TO-DO LIST
(a) Do these statements agree with the Abraham Lincoln Book Shop article? For each, answer yes or no and quote the deciding words of the article. (i) The shop is located at 824 W. Superior. (ii) The bloodied piece of cloth was valued at less than $25,000. (iii) Joseph Cosey traded some of his forged documents for liquor.
(b) Can you rewrite the Abraham Lincoln Book Shop article from "The Reader‘s Anne" to "of Ford’s Theatre.", substituting "writing table" for "desk"?

The Reader‘s Anne Ford profiled Weinberg and the shop in 2004, and learned the depth of Weinberg’s obsession with our 16th president:
At one time or another he’s seen a Lincoln family bed, a desk from the courthouse where Lee surrendered to Grant, and the original document ordering the execution of the people convicted of conspiring in the president’s assassination. He’s even held a scrap of cloth stained with Lincoln’s blood—a remnant from the dress of the woman who cradled the president’s head in her lap as he lay dying on the floor of Ford’s Theatre.
The Abraham Lincoln Book Shop, located at 824 W. Superior, specializes in high-end Lincolniana. According to its website, the store currently offers 150 items under the category “Lincoln.” There’s an additional 126 up for grabs in the Civil War section, and plenty more where those came from. An illustrated envelope from Lincoln’s 1860 campaign, for example, is priced at $1,750—and that’s one of the cheaper pieces available. The bloodied piece of cloth was valued at more than $25,000, and was snatched up pretty quickly.
To ensure clients get what they pay for, Weinberg tells Ford, he pores over each piece, searching for signs of forgery:
Much of Weinberg’s work consists of authenticating the items brought to him for sale. “There are forgers out there, and fairly good ones,” he says. Over the years he’s accumulated a small number of items that turned out to be fake. One of them was made by Joseph Cosey, an early-20th-century forger who acquired a stash of paper similar to the kind Lincoln wrote on and used it to create documents that he then sold or traded for liquor. “He would go to a dealer, dressed shabbily, saying, ‘I’ve been settling my aunt’s estate. These aren’t real, are they?'” Weinberg says, laughing.

DATA SEGMENT
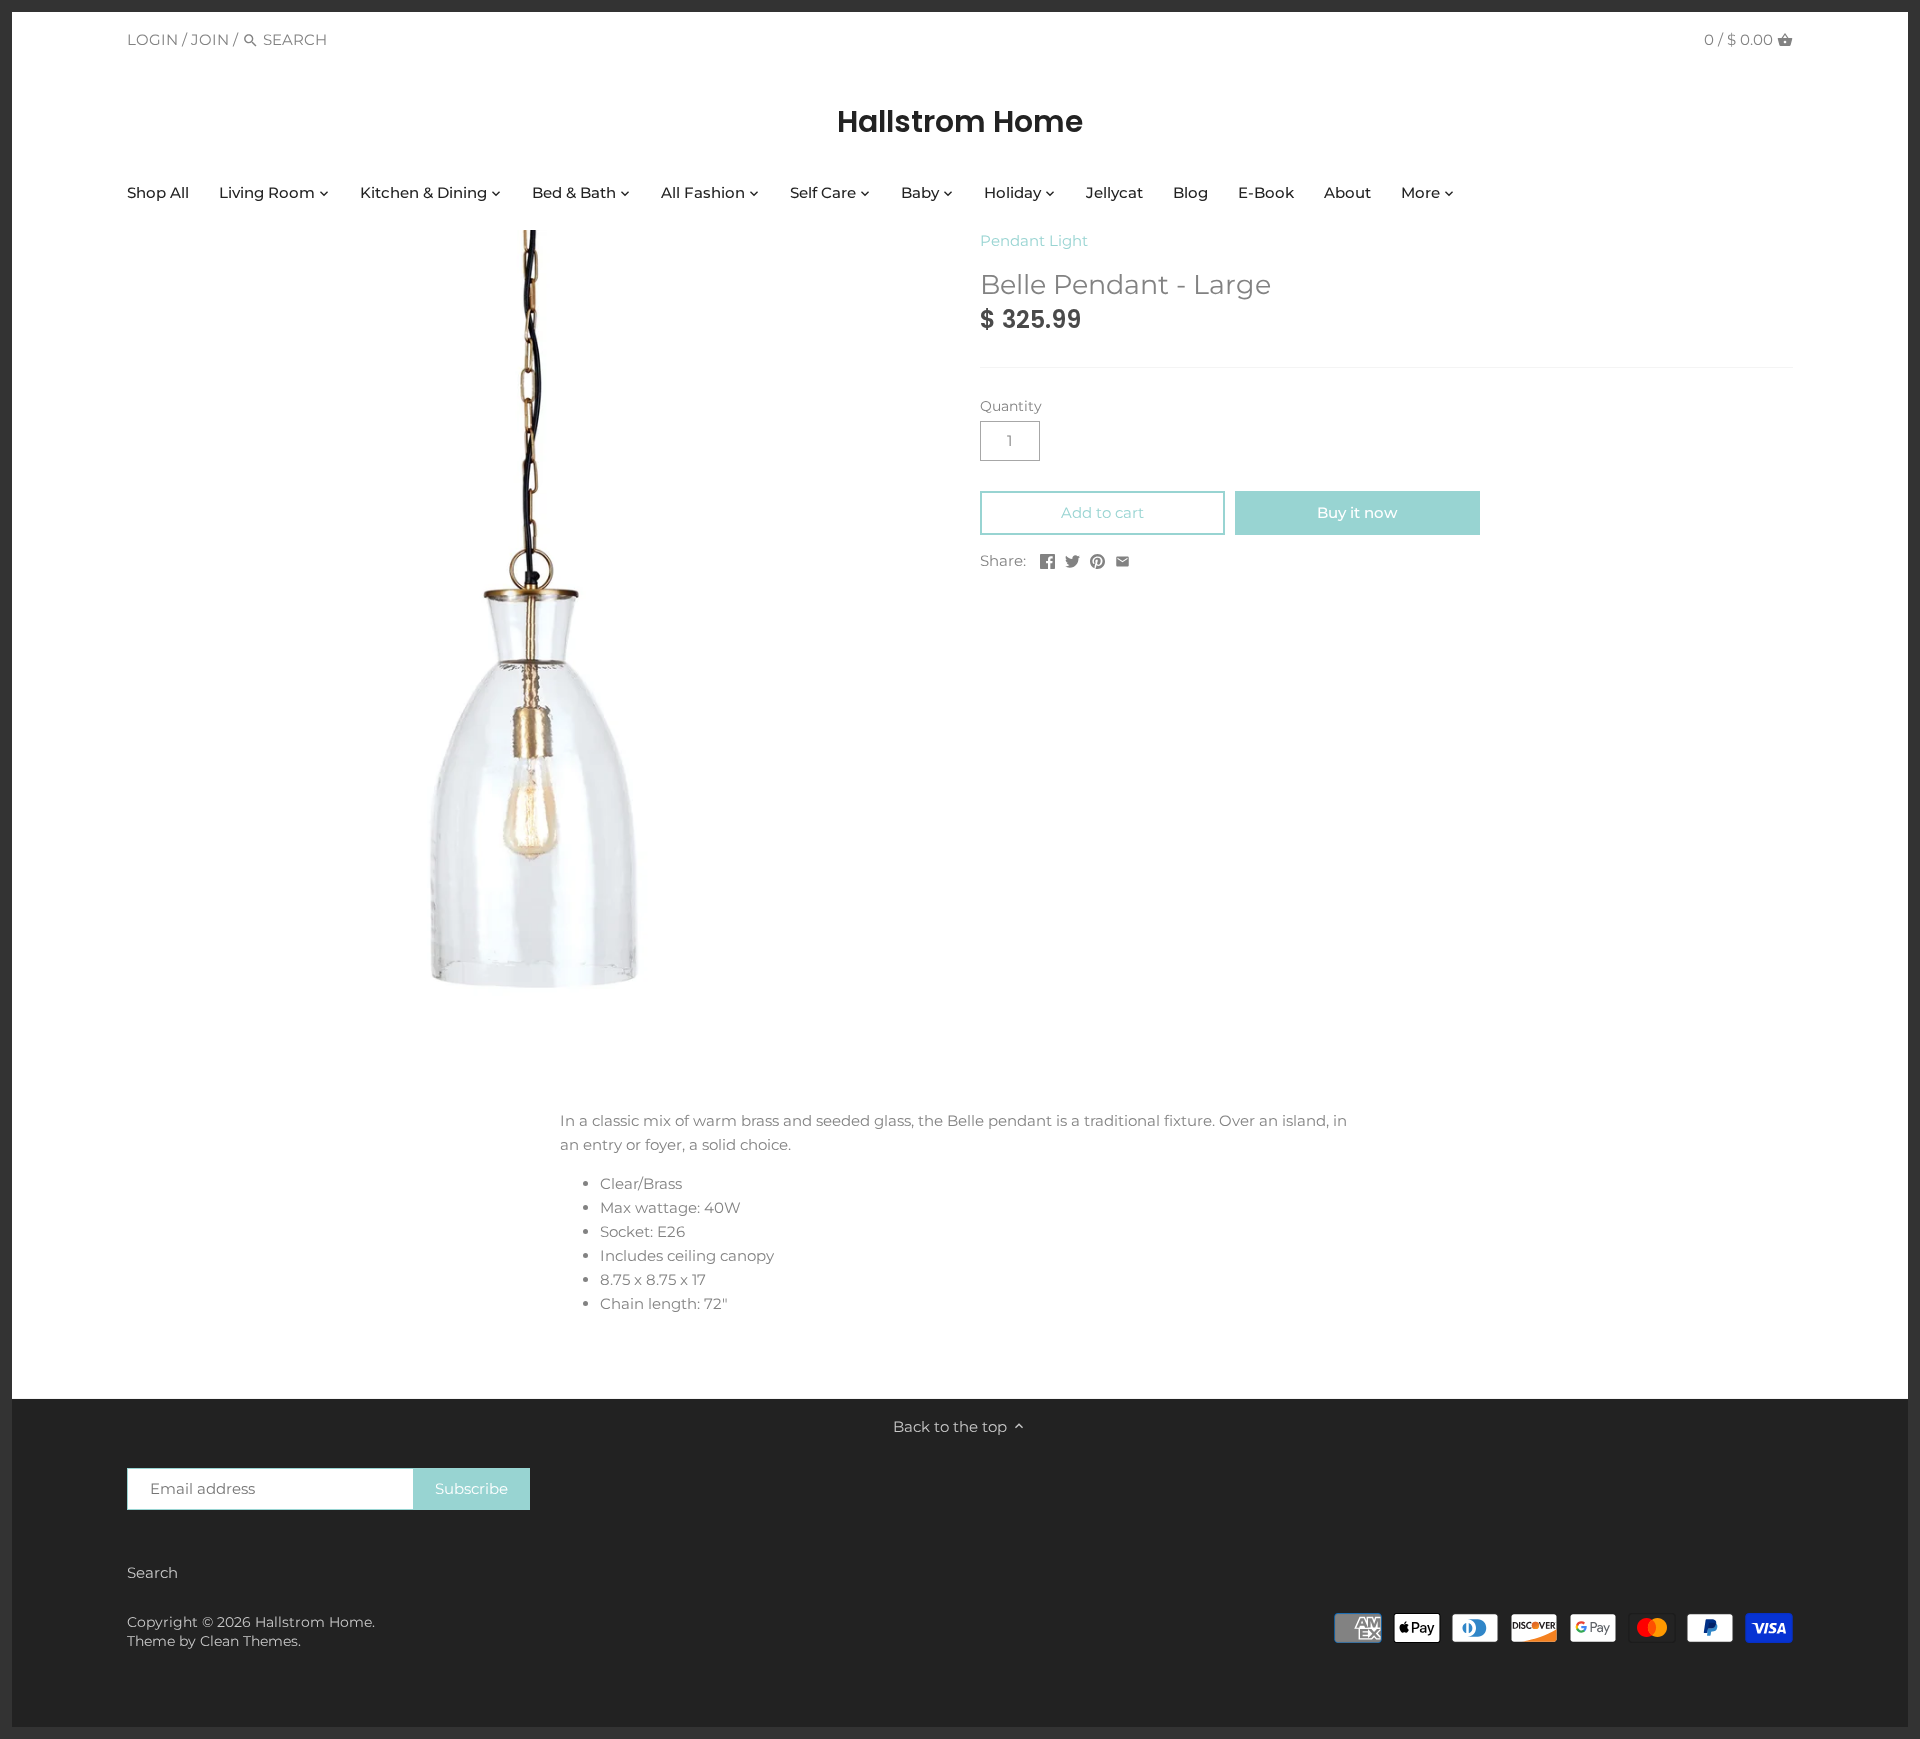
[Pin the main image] (1097, 558)
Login (152, 39)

COMPLETE ANSWERS
(a)
(i) Yes: "located at 824 W. Superior"
(ii) No: "valued at more than $25,000"
(iii) Yes: "sold or traded for liquor"

(b)
The Reader‘s Anne Ford profiled Weinberg and the shop in 2004, and learned the depth of Weinberg’s obsession with our 16th president:
At one time or another he’s seen a Lincoln family bed, a writing table from the courthouse where Lee surrendered to Grant, and the original document ordering the execution of the people convicted of conspiring in the president’s assassination. He’s even held a scrap of cloth stained with Lincoln’s blood—a remnant from the dress of the woman who cradled the president’s head in her lap as he lay dying on the floor of Ford’s Theatre.